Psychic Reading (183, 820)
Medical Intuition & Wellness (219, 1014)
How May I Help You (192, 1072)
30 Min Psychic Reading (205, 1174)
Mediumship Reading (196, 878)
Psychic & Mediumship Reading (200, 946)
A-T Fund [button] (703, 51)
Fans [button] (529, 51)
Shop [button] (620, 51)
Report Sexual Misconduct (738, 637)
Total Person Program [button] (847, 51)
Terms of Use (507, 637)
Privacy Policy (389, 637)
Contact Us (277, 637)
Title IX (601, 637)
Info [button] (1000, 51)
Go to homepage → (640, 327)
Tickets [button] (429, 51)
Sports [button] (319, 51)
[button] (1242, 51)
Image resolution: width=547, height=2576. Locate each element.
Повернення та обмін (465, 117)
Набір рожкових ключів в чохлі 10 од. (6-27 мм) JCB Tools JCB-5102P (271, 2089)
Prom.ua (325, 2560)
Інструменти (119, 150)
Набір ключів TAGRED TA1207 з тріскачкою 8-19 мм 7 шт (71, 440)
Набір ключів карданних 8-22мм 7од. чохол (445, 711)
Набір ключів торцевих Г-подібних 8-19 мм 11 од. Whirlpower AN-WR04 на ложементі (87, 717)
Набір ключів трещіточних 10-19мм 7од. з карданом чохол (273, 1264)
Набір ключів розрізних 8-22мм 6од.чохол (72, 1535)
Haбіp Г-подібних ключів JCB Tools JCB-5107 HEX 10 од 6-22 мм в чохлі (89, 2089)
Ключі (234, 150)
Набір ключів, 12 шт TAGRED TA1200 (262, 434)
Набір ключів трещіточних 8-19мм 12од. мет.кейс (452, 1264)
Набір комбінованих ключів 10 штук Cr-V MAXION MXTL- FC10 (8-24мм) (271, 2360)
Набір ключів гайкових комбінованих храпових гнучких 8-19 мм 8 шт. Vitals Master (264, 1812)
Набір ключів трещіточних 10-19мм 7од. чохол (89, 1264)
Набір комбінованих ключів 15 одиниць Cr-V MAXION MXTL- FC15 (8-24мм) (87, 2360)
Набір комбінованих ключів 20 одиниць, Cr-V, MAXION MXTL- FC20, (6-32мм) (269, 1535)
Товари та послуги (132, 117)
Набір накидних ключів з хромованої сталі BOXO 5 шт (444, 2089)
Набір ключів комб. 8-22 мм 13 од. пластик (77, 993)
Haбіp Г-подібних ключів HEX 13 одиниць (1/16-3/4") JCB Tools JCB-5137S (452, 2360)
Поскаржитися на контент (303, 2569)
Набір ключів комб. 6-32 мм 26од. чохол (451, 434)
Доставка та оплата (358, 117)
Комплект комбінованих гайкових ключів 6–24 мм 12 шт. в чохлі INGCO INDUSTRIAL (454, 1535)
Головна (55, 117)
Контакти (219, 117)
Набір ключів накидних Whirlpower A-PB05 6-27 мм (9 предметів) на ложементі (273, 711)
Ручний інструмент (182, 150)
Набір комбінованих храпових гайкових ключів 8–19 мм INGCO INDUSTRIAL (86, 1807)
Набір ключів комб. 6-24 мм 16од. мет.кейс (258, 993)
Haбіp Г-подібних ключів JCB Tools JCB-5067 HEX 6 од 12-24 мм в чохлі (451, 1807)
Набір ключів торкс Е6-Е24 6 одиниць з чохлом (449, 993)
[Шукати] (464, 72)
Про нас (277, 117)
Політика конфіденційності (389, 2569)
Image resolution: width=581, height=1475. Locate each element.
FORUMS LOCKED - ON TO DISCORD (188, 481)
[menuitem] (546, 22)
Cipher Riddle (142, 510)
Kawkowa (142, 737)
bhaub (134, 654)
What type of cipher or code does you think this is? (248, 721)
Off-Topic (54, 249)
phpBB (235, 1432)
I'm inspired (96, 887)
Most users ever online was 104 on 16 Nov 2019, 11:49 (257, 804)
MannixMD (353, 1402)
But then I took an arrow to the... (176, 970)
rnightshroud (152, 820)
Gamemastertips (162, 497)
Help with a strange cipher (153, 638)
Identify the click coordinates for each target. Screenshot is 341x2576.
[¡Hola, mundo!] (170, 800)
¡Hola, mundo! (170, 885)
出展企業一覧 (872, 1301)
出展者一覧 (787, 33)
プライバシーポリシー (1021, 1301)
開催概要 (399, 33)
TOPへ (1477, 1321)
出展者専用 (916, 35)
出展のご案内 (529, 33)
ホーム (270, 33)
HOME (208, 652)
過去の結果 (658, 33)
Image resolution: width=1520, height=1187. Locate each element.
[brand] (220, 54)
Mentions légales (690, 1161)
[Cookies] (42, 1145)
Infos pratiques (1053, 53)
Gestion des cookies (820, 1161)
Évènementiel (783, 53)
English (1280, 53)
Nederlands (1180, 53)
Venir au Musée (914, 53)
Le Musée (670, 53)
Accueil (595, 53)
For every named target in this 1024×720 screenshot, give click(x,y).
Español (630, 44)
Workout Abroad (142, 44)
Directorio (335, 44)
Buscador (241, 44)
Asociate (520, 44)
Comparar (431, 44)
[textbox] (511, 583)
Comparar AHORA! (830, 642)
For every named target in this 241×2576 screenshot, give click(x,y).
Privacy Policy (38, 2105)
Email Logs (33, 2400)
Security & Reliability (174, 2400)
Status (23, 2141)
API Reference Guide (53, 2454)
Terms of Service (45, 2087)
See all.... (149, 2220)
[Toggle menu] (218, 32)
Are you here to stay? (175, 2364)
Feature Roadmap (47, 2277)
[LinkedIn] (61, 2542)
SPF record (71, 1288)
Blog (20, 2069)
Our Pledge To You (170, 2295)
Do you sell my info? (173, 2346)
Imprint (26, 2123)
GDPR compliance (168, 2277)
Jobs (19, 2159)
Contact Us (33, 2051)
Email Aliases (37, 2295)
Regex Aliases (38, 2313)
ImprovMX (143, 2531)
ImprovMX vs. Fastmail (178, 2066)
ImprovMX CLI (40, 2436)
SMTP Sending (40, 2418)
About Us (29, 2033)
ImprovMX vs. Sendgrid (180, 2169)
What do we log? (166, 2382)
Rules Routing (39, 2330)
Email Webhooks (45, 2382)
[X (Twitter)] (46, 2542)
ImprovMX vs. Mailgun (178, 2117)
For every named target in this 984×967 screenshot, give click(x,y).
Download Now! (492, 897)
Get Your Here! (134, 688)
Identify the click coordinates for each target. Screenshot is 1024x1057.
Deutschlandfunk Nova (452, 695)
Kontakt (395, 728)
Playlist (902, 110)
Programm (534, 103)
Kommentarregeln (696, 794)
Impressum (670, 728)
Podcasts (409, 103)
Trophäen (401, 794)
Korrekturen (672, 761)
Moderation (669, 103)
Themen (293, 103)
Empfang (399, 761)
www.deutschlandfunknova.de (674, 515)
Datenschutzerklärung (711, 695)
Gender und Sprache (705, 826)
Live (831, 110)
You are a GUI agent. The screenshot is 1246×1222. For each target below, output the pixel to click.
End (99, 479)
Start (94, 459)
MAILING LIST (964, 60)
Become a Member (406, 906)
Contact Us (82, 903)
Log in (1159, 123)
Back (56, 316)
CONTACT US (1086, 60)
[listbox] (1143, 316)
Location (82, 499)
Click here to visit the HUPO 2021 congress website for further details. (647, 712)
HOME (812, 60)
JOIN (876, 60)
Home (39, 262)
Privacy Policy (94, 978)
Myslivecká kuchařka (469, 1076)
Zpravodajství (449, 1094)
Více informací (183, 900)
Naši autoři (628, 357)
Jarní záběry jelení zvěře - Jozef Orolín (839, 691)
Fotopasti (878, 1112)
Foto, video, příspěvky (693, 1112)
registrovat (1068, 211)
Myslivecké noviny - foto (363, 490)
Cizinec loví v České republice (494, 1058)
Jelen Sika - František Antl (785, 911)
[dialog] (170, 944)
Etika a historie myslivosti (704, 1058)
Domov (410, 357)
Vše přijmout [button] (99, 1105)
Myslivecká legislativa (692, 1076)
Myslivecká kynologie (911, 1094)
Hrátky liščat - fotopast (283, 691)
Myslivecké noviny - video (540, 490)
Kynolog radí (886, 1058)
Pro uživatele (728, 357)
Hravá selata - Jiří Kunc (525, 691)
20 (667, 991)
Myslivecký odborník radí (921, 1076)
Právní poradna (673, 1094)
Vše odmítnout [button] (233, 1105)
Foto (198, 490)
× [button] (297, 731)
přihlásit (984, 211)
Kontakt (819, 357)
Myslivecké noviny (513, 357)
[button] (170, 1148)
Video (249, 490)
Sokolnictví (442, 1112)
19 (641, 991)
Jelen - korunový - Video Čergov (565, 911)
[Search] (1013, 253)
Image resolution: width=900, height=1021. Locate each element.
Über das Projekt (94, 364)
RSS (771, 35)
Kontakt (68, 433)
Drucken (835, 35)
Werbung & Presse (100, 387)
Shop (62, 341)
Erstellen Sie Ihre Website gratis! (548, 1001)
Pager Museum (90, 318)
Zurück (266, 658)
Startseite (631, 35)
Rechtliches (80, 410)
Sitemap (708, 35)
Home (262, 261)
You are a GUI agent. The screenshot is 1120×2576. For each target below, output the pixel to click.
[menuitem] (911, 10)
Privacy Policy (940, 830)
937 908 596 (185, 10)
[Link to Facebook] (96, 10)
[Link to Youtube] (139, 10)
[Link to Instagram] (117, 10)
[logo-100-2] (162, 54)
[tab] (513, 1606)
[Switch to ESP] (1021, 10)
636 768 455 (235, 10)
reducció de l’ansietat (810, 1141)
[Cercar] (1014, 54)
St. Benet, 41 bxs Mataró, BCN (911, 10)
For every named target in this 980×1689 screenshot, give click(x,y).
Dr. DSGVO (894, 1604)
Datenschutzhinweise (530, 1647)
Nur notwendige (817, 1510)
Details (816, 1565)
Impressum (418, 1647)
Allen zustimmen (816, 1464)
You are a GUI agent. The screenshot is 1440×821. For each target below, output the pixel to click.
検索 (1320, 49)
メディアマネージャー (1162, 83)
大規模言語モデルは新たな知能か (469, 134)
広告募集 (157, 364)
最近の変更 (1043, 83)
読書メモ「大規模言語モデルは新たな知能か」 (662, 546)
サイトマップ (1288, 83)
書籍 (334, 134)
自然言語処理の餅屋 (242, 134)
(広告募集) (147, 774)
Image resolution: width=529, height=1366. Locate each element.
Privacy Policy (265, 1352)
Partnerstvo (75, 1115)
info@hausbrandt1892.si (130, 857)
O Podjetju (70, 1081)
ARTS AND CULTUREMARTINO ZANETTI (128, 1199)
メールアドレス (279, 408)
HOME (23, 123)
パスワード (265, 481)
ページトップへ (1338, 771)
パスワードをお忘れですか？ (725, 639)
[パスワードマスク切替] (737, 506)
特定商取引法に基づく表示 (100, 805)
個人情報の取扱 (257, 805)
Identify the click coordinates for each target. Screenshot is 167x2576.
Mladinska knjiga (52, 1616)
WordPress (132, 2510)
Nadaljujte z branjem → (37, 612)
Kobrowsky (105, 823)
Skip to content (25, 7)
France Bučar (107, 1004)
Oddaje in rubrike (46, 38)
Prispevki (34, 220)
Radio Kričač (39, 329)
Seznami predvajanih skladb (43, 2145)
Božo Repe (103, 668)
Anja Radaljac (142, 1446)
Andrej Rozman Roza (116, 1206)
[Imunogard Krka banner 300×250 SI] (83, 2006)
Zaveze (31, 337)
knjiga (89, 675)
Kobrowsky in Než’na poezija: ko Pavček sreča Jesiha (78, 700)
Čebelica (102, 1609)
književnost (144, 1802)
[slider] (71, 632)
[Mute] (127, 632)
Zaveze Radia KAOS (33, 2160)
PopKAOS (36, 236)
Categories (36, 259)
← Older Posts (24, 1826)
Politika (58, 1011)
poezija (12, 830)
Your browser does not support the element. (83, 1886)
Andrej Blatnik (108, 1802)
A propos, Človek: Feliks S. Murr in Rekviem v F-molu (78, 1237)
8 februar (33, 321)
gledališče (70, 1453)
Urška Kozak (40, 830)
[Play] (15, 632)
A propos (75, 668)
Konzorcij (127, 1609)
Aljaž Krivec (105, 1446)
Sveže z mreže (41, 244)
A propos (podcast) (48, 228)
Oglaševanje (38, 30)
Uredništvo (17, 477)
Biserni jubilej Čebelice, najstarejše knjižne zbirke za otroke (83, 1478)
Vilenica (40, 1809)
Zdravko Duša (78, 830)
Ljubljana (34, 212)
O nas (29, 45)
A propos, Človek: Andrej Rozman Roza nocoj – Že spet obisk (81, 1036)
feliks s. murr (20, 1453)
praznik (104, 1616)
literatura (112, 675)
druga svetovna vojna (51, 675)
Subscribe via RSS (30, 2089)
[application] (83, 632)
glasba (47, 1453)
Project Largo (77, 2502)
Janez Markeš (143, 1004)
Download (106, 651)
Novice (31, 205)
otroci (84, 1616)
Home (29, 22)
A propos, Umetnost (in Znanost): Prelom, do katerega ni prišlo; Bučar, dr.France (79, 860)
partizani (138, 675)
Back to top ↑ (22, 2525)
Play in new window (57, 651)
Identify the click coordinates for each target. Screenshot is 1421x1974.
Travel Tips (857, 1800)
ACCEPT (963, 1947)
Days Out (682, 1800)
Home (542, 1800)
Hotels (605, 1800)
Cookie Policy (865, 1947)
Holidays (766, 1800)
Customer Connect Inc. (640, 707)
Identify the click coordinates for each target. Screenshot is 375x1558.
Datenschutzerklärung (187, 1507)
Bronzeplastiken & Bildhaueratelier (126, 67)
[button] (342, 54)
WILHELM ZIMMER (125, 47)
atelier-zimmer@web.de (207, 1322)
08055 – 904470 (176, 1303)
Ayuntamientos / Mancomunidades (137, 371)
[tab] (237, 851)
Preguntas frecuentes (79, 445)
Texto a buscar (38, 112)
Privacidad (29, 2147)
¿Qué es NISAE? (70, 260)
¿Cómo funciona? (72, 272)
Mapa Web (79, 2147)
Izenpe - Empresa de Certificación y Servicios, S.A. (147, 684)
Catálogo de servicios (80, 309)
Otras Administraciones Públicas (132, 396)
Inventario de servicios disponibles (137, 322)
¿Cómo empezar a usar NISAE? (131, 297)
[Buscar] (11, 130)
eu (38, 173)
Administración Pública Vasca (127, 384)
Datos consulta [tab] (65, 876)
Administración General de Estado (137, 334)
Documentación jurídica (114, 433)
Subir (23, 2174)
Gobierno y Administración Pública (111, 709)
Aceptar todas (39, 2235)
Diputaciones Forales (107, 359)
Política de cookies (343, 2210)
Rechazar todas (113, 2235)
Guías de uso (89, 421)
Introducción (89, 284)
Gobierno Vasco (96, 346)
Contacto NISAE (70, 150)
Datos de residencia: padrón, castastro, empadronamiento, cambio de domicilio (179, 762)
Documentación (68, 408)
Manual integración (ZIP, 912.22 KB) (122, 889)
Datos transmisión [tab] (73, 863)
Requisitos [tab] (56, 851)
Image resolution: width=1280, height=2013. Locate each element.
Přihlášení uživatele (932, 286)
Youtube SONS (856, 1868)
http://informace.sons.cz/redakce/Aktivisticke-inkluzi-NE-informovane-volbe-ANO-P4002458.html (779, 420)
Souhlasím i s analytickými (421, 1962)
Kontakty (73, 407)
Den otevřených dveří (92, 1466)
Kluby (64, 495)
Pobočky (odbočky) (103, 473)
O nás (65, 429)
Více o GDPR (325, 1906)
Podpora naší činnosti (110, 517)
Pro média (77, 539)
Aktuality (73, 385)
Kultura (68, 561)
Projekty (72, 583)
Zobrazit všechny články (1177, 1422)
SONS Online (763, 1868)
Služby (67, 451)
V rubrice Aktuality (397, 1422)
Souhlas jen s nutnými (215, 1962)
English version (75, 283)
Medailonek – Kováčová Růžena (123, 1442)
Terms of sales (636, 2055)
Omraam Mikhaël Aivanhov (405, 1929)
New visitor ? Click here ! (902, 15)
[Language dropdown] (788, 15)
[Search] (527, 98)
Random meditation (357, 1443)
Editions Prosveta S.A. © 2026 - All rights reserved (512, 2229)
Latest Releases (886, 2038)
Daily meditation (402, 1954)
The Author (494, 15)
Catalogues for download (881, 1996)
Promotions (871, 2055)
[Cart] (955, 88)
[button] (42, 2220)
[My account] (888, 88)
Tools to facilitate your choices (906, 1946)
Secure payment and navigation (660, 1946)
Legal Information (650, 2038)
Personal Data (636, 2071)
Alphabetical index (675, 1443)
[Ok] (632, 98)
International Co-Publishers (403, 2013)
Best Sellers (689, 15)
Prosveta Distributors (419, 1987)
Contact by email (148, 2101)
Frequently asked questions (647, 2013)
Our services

__________

■ **Task directions**
Rewrite the material from the line with "Home (39, 262)" to the line with "Cizinec loví v České republice (494, 1058)", changing "Zpravodajství" to "Novinky" and leaving everything else as it is.

■ **Task solution**
Home (39, 262)
Privacy Policy (94, 978)
Myslivecká kuchařka (469, 1076)
Novinky (449, 1094)
Více informací (183, 900)
Naši autoři (628, 357)
Jarní záběry jelení zvěře - Jozef Orolín (839, 691)
Fotopasti (878, 1112)
Foto, video, příspěvky (693, 1112)
registrovat (1068, 211)
Myslivecké noviny - foto (363, 490)
Cizinec loví v České republice (494, 1058)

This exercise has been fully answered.